Are you sure it’s anxiety, though? Could it be (Metafilter favorite) ADHD? I ask because rejection sensitivity disorder (RSD) and hyper focus on fairness can be components of it, which would explain kiddo melting down from one tough comment and the bit with the teacher.

I’d see if your pediatrician will do screening for learning and behavior stuff and go from there.
posted by bluedaisy at 1:18 PM on December 2 [2 favorites]


Not a doctor or therapist, just an anxious adult who was once an anxious kid. "Anxiety in kids is bad", whew, when I was a kid we believed in sucking it up and getting over it! Boy, did that fuck me up. The most important thing to do here is to acknowledge your kid's feelings are valid even if his beliefs are not. "Sometimes emotions can be big and overwhelming." and "Wow, yes, school can be stressful!" and "Let's take some deep breaths together." and "Dad gets stressed and scared too. Yes, it even happens to grownups." That kinda thing. The word 'overreacting' is formally banished from your family's vocabulary, as is the word 'dramatic'.

I was, and am, also a big planner who likes to be in control. It helped me sometimes to run through worst-case scenarios. OK, let's say the bad thing you're worried about happens. What will you do next? Will that be so tough? And don't worry about me, I'll be proud of you always, kiddo.

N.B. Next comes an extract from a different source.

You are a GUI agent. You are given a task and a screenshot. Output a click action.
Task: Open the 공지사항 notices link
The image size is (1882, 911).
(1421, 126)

But this all assumes this is anxiety. I'd +1 bluedaisy's suggestion to getting kid a psych workup and finding out if this is in fact neurodivergence. Because meltdowns, a strong sense of fairness, and difficulty interpreting tone behind comments sound more like autism to me. Again, not a doctor or therapist, just also an autistic adult who was once an autistic kid. I thought I had "panic attacks" for years: they were not panic attacks but meltdowns! Not the same thing, and tactics are a little different.